If as a “worst case” taken from the current discussion, 5% of deployed nitrogen fertilizer is emitted as nitrous oxide, this means for the production of bio-methane, current state-of-the-art technology is just good enough to keep the advantage above natural gas. Technology of lesser standards and higher emissions will produce bio-methane with a higher GHG intensity, as the three columns on the right side of show. Depicted are the same variants as in , only assuming N2O emissions of 5% of the deployed nitrogen fertilizer.

The climate protection potential is alarmingly small. If there is methane leakage only to the amount of 2.5% from the digestate storage it is not possible to reduce GHG emissions by using bio-methane instead of natural gas. If the credit of digestate is not used for fertilizer – which is rather unlikely – the GHG balance is even higher that for the fossil energy carrier.

Conclusions

Two different types of biogas plant configurations have been closely examined and analyzed: a plant according to the state-of-the-art and one deploying the currently most optimized technology. The results of the LCA do not hold in any case for small-scale plants that might not be not equally professionally operated.

Once the technology is optimized to the point of only small methane leakage from the reactor, a considerable yield of raw gas from the substrates and most importantly a closed storage for digestate, the cultivation of substrates contributes to the largest amount of GHG emissions in the whole process chain.

Most GHG gases from the production of bio-methane are still carbon dioxide emissions, but methane from direct leakage and nitrous oxide from microbial processes play a role as well.

Bio-methane can be produced from energy crops from dedicated farming without harming or negatively affecting the environment if regionally adjusted crop rotation systems are deployed. Aside from maize, there are various crops that result in nearly the same GHG balances – so there is no need for monocropping of maize.
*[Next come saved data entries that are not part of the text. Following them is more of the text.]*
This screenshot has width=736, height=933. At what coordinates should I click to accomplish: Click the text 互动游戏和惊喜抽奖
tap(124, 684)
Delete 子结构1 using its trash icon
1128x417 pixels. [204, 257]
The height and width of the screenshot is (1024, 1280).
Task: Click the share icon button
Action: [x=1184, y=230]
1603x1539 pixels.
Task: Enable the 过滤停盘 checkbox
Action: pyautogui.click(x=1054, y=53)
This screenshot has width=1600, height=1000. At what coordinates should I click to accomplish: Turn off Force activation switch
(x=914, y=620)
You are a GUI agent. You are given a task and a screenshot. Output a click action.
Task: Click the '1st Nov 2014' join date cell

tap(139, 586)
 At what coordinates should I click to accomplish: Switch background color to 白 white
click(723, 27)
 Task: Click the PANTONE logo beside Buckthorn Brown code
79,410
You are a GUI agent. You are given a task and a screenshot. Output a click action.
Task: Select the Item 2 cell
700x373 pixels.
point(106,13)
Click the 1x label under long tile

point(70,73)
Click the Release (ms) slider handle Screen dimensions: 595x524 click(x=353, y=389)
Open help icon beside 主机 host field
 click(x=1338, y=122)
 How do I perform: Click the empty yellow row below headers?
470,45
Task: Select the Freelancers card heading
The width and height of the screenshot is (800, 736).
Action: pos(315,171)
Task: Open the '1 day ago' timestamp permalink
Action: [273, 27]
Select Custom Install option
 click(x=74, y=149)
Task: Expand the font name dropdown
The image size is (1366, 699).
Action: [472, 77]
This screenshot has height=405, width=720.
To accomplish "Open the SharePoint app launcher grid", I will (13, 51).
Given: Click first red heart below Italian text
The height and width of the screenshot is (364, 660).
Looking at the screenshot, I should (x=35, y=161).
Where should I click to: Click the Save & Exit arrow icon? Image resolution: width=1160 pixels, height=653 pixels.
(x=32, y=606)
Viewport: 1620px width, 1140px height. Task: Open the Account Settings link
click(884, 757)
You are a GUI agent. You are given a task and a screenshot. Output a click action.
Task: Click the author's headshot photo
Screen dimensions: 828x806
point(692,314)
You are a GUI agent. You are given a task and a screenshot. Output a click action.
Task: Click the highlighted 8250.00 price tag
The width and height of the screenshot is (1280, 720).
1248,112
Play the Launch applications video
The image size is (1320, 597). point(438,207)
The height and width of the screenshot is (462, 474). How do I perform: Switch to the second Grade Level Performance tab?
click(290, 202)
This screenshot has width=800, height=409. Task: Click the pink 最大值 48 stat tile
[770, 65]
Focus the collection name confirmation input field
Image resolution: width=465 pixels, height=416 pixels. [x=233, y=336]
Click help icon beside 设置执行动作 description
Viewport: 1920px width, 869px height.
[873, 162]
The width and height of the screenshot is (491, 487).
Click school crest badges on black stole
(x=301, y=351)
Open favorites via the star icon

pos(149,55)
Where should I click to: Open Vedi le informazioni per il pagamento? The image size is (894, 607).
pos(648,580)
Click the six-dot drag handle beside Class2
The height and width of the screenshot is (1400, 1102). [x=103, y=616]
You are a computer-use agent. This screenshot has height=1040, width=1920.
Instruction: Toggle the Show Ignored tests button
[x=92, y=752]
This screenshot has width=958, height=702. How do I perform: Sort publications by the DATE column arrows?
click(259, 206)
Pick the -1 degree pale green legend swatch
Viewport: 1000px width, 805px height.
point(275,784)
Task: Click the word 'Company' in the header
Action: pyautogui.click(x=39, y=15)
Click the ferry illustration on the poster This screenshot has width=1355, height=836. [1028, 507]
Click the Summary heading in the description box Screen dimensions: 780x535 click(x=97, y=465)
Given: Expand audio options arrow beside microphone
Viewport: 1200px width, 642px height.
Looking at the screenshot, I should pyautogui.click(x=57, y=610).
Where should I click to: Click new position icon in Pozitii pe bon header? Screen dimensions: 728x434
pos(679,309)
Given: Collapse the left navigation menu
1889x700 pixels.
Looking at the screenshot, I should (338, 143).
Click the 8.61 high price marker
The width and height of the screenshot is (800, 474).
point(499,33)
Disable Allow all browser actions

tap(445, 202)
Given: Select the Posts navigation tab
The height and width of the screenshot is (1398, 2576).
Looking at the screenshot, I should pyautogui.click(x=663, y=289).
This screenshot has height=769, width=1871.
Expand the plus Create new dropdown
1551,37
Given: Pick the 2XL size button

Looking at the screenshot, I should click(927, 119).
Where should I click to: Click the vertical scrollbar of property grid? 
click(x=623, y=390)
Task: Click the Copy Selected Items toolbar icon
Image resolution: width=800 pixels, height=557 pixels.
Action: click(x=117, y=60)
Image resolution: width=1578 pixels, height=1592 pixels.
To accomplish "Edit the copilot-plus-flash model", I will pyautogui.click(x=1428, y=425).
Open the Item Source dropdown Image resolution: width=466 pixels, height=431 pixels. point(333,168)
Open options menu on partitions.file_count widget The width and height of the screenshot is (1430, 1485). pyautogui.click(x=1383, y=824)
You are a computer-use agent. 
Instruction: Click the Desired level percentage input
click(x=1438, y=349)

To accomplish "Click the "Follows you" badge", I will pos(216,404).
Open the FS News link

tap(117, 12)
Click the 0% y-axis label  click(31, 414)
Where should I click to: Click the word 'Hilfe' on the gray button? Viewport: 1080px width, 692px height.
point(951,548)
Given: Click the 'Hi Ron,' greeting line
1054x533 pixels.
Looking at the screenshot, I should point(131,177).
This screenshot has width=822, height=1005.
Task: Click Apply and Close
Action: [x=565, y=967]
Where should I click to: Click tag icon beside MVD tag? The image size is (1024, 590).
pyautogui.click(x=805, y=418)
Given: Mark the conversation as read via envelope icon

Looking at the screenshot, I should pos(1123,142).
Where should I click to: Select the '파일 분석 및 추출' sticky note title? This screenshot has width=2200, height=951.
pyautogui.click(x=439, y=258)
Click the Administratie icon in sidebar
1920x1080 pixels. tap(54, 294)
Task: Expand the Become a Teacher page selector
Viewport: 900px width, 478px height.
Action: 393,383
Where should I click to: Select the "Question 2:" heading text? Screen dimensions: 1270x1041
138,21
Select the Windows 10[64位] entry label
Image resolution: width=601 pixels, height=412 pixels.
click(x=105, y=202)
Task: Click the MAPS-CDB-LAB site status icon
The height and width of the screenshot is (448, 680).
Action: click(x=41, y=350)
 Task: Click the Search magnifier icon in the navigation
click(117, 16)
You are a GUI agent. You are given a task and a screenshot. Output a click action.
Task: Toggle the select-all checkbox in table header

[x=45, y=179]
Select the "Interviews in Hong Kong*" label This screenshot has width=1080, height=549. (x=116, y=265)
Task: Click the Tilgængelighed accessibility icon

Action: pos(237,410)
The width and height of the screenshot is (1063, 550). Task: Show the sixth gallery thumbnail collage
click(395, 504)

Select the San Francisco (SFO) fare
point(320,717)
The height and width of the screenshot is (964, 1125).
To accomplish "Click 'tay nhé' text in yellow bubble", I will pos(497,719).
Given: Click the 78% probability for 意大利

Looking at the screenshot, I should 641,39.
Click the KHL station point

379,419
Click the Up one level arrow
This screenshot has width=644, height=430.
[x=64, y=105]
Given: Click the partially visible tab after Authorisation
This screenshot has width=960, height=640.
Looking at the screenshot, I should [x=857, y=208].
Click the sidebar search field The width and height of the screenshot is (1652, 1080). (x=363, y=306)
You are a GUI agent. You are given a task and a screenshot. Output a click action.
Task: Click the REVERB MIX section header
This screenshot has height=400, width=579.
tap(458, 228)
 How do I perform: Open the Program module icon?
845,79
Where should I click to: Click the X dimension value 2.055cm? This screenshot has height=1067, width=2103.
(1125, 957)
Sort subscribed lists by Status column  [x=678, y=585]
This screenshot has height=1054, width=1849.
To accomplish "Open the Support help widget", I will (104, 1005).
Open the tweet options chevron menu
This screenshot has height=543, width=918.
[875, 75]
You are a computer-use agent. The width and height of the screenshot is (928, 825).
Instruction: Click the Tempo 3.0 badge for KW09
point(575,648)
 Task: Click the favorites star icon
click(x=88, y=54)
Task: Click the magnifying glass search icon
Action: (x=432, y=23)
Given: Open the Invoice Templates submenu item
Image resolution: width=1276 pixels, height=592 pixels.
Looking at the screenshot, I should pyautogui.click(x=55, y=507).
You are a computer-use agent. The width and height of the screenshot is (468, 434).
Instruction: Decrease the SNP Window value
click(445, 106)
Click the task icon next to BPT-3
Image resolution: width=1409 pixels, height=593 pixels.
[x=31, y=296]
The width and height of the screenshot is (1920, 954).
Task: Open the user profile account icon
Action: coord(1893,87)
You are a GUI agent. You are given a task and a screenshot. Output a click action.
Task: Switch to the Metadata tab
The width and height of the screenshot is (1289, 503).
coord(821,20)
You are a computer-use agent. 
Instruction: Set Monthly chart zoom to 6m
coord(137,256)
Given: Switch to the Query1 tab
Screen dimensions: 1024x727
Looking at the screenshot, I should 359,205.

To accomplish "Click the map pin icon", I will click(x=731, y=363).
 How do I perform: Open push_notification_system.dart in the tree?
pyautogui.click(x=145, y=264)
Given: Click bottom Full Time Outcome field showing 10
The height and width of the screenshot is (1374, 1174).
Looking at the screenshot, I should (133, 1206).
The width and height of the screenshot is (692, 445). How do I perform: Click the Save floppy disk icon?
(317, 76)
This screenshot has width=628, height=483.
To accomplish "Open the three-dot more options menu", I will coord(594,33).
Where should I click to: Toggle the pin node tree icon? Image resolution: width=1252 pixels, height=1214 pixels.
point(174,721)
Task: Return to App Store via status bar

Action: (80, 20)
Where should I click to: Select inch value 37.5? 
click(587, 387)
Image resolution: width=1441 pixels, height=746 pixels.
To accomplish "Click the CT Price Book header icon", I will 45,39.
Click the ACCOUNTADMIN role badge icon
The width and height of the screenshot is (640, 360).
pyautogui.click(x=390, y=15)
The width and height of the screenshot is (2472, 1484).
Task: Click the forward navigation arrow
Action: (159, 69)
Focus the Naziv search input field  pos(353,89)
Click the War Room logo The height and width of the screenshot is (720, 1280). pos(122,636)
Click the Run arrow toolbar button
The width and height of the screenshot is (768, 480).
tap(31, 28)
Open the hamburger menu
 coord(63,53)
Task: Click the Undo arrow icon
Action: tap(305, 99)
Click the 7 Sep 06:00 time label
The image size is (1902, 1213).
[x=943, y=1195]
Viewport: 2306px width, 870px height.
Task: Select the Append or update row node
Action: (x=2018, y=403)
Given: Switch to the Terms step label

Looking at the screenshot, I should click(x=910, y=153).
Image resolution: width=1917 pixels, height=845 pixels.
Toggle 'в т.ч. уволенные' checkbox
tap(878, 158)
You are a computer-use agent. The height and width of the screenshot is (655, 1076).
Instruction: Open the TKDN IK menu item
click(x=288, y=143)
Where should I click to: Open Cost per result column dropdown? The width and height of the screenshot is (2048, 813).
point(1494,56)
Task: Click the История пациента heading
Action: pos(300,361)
The current controversy discussed matter of nitrous oxide emissions from organic processes can be of high importance to the overall GHG balance of bio-methane. Analysis shows that if the “worst case” of 5% of deployed nitrogen fertilizer has to be assumed, there is not much margin of error for the plant technology. If the current state-of-the-art technology is deployed, for example, even minor leakage of methane from the digestate storage can diminish the GHG difference of bio-methane to natural gas to nearly zero, thus annihilating the climate protection potential of the energy carrier.